Freitag, 28. Januar 2011

Der Wanderer

Die Revolution in Kairo nimmt also ihren Lauf. Man darf gespannt sein wie es die nächsten Tage weitergeht... Ich wünsche Fatma und ihren Freunden viel Glück, damit der Spuk schnell vorbei ist, und vor allem, damit das, was folgt, nicht noch schlimmer wird.

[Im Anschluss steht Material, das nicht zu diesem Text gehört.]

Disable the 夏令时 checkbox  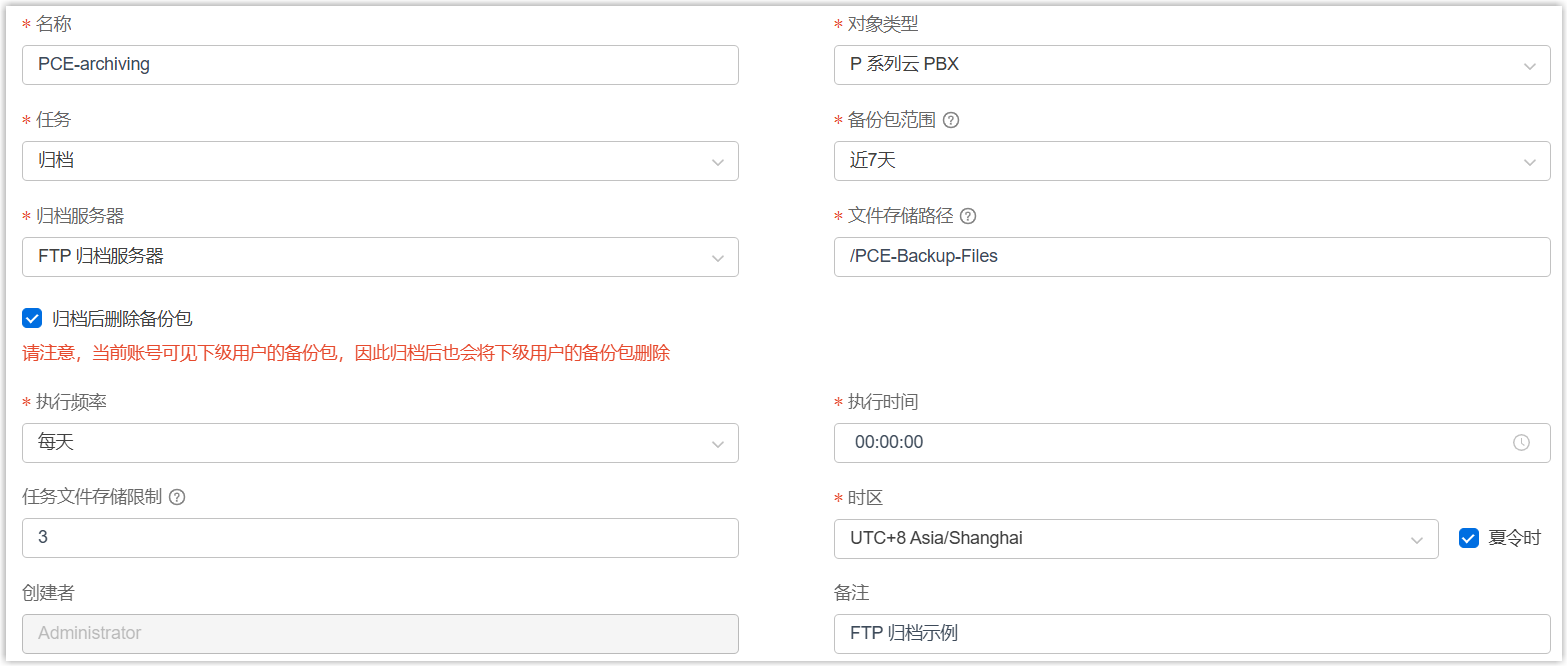click(x=1469, y=538)
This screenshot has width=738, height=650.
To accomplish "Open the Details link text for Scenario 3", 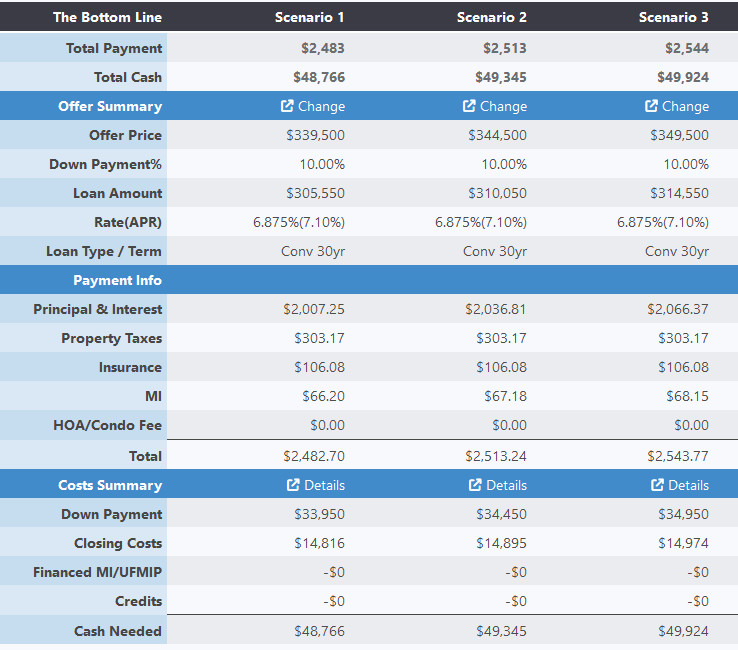I will tap(688, 485).
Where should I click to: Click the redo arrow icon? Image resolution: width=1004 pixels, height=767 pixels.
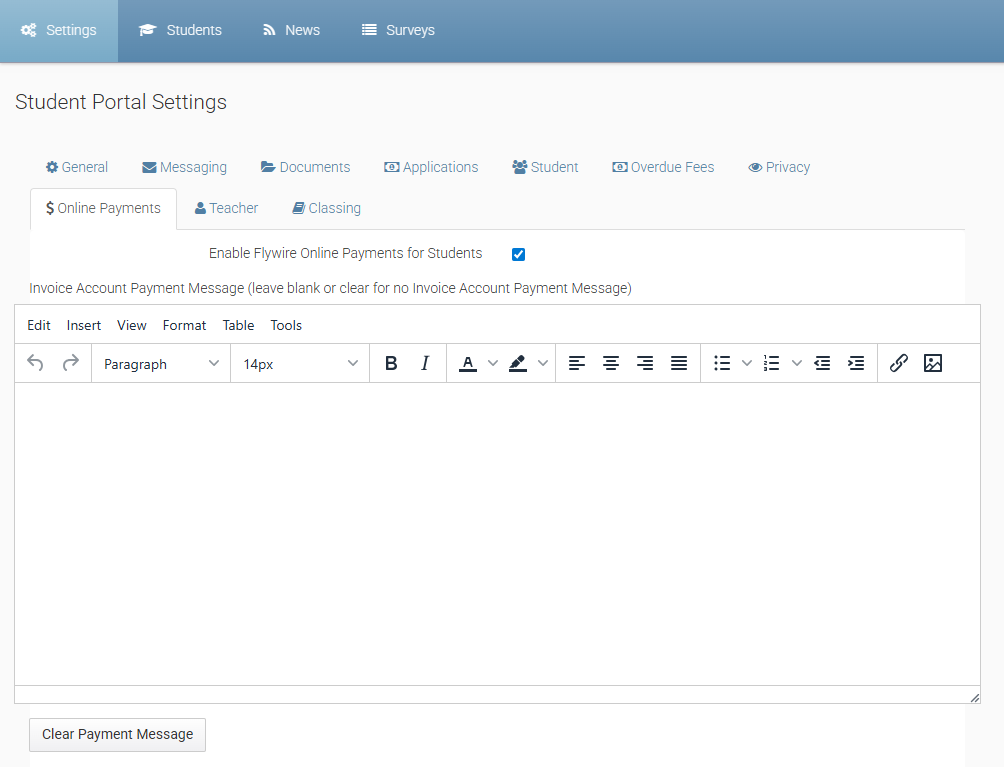[70, 364]
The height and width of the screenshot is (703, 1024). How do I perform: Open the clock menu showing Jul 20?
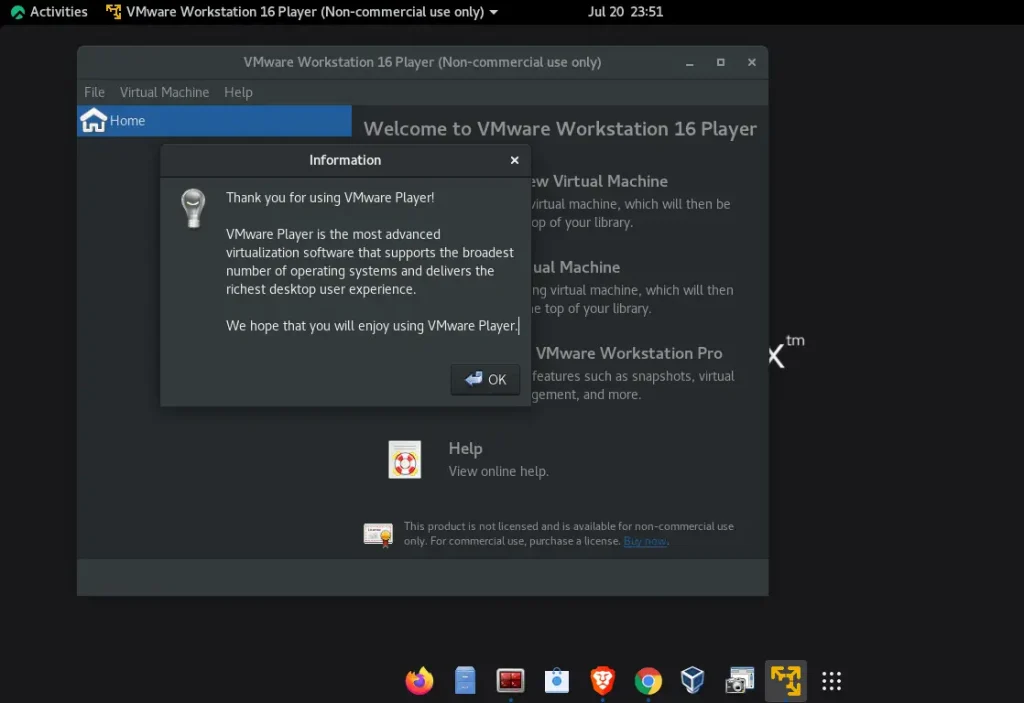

Ich arbeite an einem Gedichtsband. Dabei habe ich ein Stück gefunden, das ich schon etwas länger her geschrieben habe. 
Viel Spaß damit,
Matthias Kostka



Der Wanderer



Er kletterte auf den Mont Everest,
Meditierte auf seinem Gipfel
Und ernährte sich von Gletscherwasser

Er wanderte durch das Feuerland,
Hoch, die Seenplatte entlang,
Durch den Amazonas

Er kämpfte mit Tieren,
Mit Tropenregen
Und Tropenkrankheiten

Er schwamm durch den längsten Fluss
Überlebte Parasiten, Blutsauger und Krokodilangriffe
Und einen Vulkanausbruch der sein Dorf in Schutt und Asche zerlegte

Er halluzinierte bei 40 Grad,
Sprach mit sich selbst
Und den Gefährten, den Geistern die er sah

Er wurde wieder klar und lernte,
Über fremde Kulturen
Und den Kern des menschlichen Wesens

Er wanderte die chinesische Mauer entlang,
Traf Buddhas und sprach mit Ghandi,
Lernte Kanji, Hiragana und Katanaka,
Bis er sie irgendwann verinnerlicht hatte
Und die Symbole wie Gemälde malte

Beruhigter Seele zog er weiter

Die Sahara hätte ihn fast verdursten lassen,
Doch er hatte Glück,
Denn eine der vielen Karawanen, die er sah,
War keine Fata Morgana

Sie brachte ihn nach Kairo,
Wo ihm eine Großfamilie aus Giza wieder zu Kräften verhalf
Er blickte auf größten Pyramiden der Welt
Und genoss die größtmögliche Gastfreundschaft

Das Glück was er gehabt hatte war enorm,
Die Wahrscheinlichkeit einer solchen Rettung unendlich klein
Es war ihm hold,
Wie damals mit den Schlangen in Peru,
Dem ertrunkenen Gefährten in Agua Azul,
Oder bei der Entführung in Kuba

Mit jedem Jahr merkte er mehr wie wichtig der Kopf war
Nicht wie der Körper, der Vergängliche,
Das Wesentliche des Seins

Er schloss sich für drei Jahre ein
Machte Joga, um den Kopf bei Kräften zu halten
Und erlernte in dieser Zeit 7 weitere Sprachen
So dass es in der Summe 19 waren

Am Ende wusste er alles,
Denn er hatte alles gesehen,
Alles gerochen,
Alles verstanden,
Alles gesprochen
Doch eines blieb ihm bis zum Schluss verborgen,
Denn egal wo er war sah er glückliche Gesichter

Donnerstag, 27. Januar 2011

Das Licht der Freiheit für die Ägypter - Being alive with dignity or being dead forever

Meine Facebook-Freundin aus Ägypten, nennen wir sie Fatma, gibt mir seit Jahren durch ihre Statusupdates und die Kommentare ihrer Freunde einen ganz recht guten Einblick in die Seele der Ägypter. Als die Mohamad-Karrikaturen Kontroverse aktuell war, spürte ich Fatmas Wut, als die Fußballer Afrikameister wurden ihre Freude. Ich möchte, aus aktuellem Anlass, ein Paar Worte zu der aktuellen Stimmung loswerden.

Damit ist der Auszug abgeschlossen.